A
costa portuguesa, desde a aristocrática
Granja à Costa Nova, das pitorescas casas em madeira, encontra-se
salpicada de praias separadas por curtas distâncias, possuindo, no
entanto, cada uma um cunho próprio ditado, quer pela singularidade das
condições naturais, quer pelas suas origens.
Estas praias, bem como as termas do Luso e
da Curia, mais a sudoeste, constituem desde há um século importantes
centros de veraneio. Assim, o sedentário beirão de novecentos, que
durante o Inverno lamentara na «Assembleia» a «decadência dos costumes»,
ainda o estio vinha longe já começava a fazer largos preparativos para
ir a Espinho ou à Curia.
Um dia, entre acenos nervosos, risinhos
broncos e uma boa dúzia de maniveladas no imponente «Berliet», hoje
relíquia veneranda digna de museu, lá iam felizes, aos solavancos, por
estrada esburacada e poeirenta, em cachos humanos, ladeados de
sombrinhas, malas, pneus, latas de gasolina, chapéus largos muito
amarelos com grandes laços e no cume, a encimar a alta pirâmide, um
gordo cesto de verga contendo cheirosa merenda.
A caravana lançava-se em velocidades
«vertiginosas», cometendo «loucuras» na verde planície, depois de ter
vencido penosas subidas ao enfrentar o gigantesco e xistoso maciço
central, coração das Beiras, A cada instante fazia-se uma paragem, ora
para refrescar a garganta e o motor sedentos, ora para tirar um incómodo
calhau que impertinente permanecia no meio da estrada, ora ainda para
deixar passar um bucólico rebanho.
Mas, eram as «bens» dos Clérigos e do Chiado
quem mais «viviam» e sofriam a ida às «águas» ou aos «banhos».
Agitavam-se, num delicioso fru-fru de saias, deixando no rasto um
intenso cheiro a fresca alfazema, numa azáfama contínua das lojas às
modistas na busca incessante do «dernier cri» da «saison».

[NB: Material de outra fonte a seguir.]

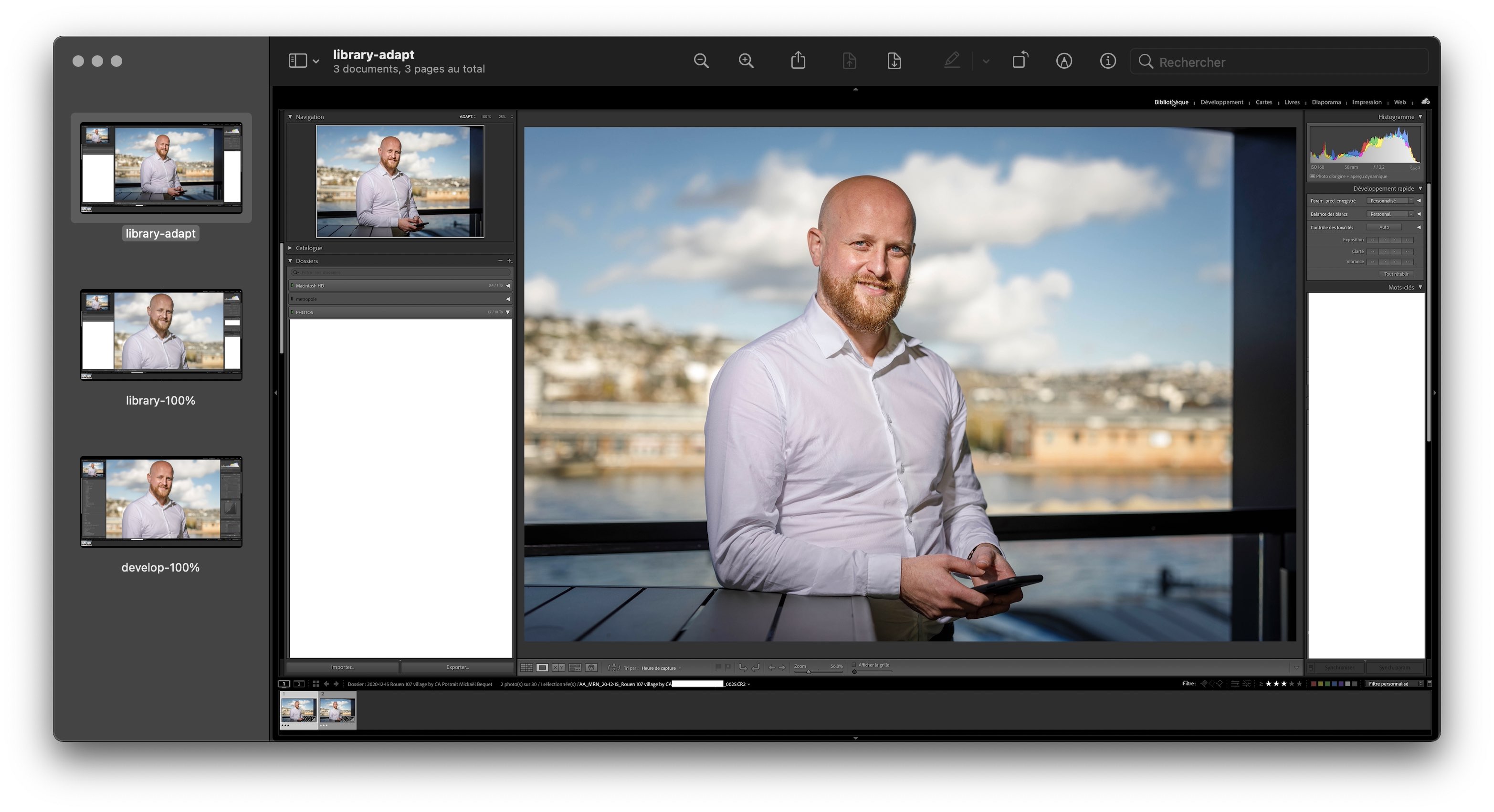Open the info inspector icon
Image resolution: width=1494 pixels, height=812 pixels.
tap(1108, 61)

A Espinho convergia gente vinda de pontos
longínquos, gente diversa inundando as ruas de traçado geométrico, as
praias de mar calmo ou se acotovelando em fraternal cordialidade nas
casas de jogo, As casas de jogo, dignas antepassadas do actual Casino,
embora mais discretas e íntimas, eram um cenáculo onde peraltas e
excelências se reuniam, sentados na mesma «távola redonda», comungando
nas mesmas ideias: o jogo. Havia quem nunca perdesse a soberana
oportunidade para empurrar um requerimento que há muito andava encalhado
numa sonolenta secretaria de Estado. Enfim, um pequeno favorzinho
sussurrado no intervalo de uma jogada...
A tradicional Granja, famosa rival de
Espinho, situada a norte, mais hermética, mais inglesa, era o centro
predilecto dos homens de leis, desde os institucionalizados Conselheiros
aos irrequietos recém-formados da «fantástica geração» coimbrã de
setenta.
É curioso notar que em ambas o progresso
operou os seus efeitos, mas em sentidos diversos, pois encontra-se cada
uma vinculada ao seu passado.
O século XIX não fez erguer somente Espinho
após ter sido destruído todo o vestígio de presença humana quando o mar,
impulsivo, galgou a terra, nem apenas deu feição à Granja e Costa Nova,
legou-nos ainda dois deliciosos recantos, onde o romantismo deu largas
ao sentimento e imaginação criadora, escrevendo uma inesquecível
sinfonia na magia verde do denso copado das árvores, no mistério das
suas sombras, no cantar das suas águas. No Luso e na Curia não se busca
exclusivamente a cura física, é antes uma pausa reconfortante onde o
viajante pode descansar e sonhar um pouco. E sonho não será também vida?
O Luso, na fértil vertente do Buçaco, possui
modernos hotéis, uma acolhedora «boîte» e piscina olímpica. Aqui paira
uma onda juvenil que ri, um riso aberto de quem vem «para se divertir».
A Curia, a Curia do Palace, dos «faison»
reais, da «avenida das rosas», é mais ajardinada, mais calma, mais
outonal. Não há riso, há sorriso. A finalizar as nossas imprecisas
pinceladas numa tela tão vasta, um conselho para os que não «tomam
águas»: estando nesta região, visitem, num dia quente em que a alma e a
garganta estão ressequidas, as caves de espumantes e à luz coada das
abóbadas tendo por cenário pipas e um longos ouriços de garrafas, tomem
uma inesquecível taça de espumante.
Qual a sensação?
Não pode ser descrita; apenas sentida!